What the MIT change means
The scoreboard itself was a matter of controversy. The original Overwatch didn’t have a traditional scoreboard as you’d find in most first-person shooters. It only called out top performers by name, awarding medals after a match to the players who got the most objective kills, did the most healing, or stayed on objective longest.
Overwatch 2 uses a more traditional scoreboard which appears after the match and can be viewed while the game is ongoing. This scoreboard tracks and displays damage, healing, kills, deaths, and assists done by each member of both teams. A lot of players cried foul when it debuted in the beta. While detailed scoreboards can help serious players track how they're doing compared to the competition, they can be a nightmare for more casual — or simply less stat-focused — players.
A more informative scoreboard may sound benign in principle, but in practice, it can be a conduit for toxic behavior. Players who rack up too many deaths or don’t contribute as much as others could be singled out for harassment by sweaty teammates and opponents alike.
When the original Overwatch launched without a typical scoreboard, players immediately assumed it was meant to address precisely that issue. Community consensus was that Blizzard was trying to eliminate toxicity by hiding stats that can lead to abuse in other shooters, like the all-important kill/death ratio. In a 2016 interview with Gamespot, former director Jeff Kaplan said it actually served another purpose:
“We basically stopped displaying any form of scores, kills, deaths because it really wasn't telling the story of who was doing their job properly to win or lose as a team.”
Kaplan did say the argument that scoreboards breed toxicity may have some merit, but it wasn’t the team’s primary motivation for not using one. For a lot of players, Kaplan’s departure from Blizzard in 2021 was seen as a sign the times were changing. The more time goes on, the more it seems they may have been right.
Battling toxicity may not have been Blizzard’s main reason for leaving out a traditional scoreboard, but players certainly felt it had that effect. For a while, at least.

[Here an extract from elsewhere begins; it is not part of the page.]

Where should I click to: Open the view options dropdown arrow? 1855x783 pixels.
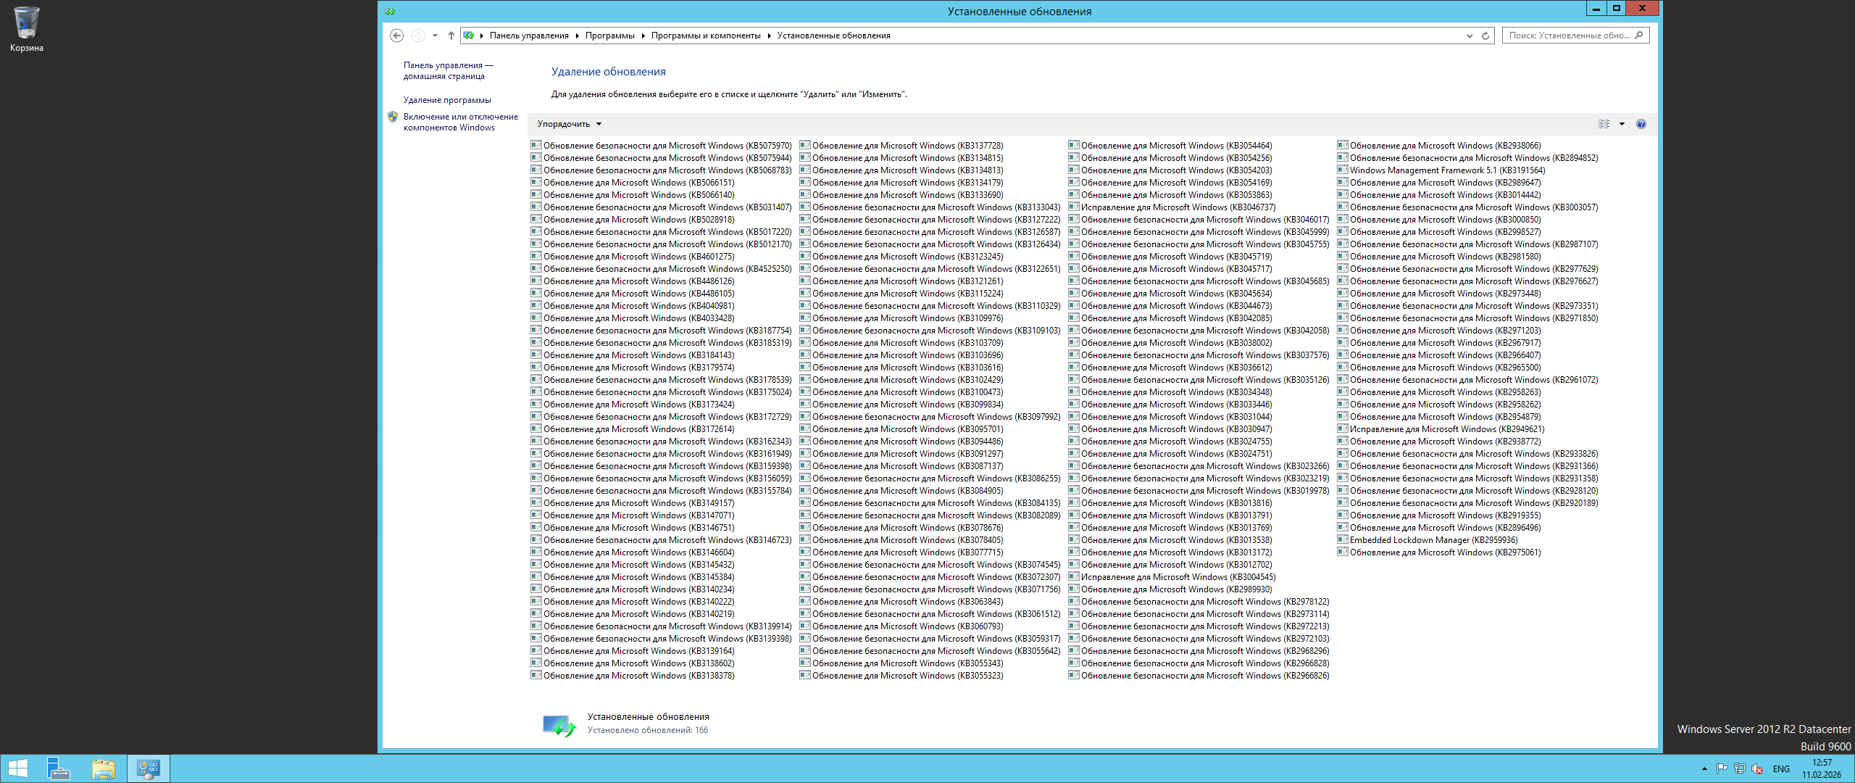coord(1622,124)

One of the best things about the early days of Overwatch was how it let players who don’t normally like shooters in on the fun. Characters like Mercy didn’t require twitch aiming skills to play successfully, instead rewarding qualities like quick decision-making and smart movement. For years, players have lamented how much that’s changed, and many placed the blame on Blizzard prioritizing the competitive and pro scene over people just playing to have fun.
Blizzard has never come out and said it’s catering to pros now, but Overwatch 2’s revamped scoreboard looks like one more piece in a mountain of evidence that that’s the case. Either way, the MIT stat could signal an attempt to bring back some small amount of Overwatch’s core design, favoring solid teamwork over flashy, aggressive play. While it’s not much, Overwatch 2 players longing for the feel of the original game can at least look to the scoreboard as one positive change.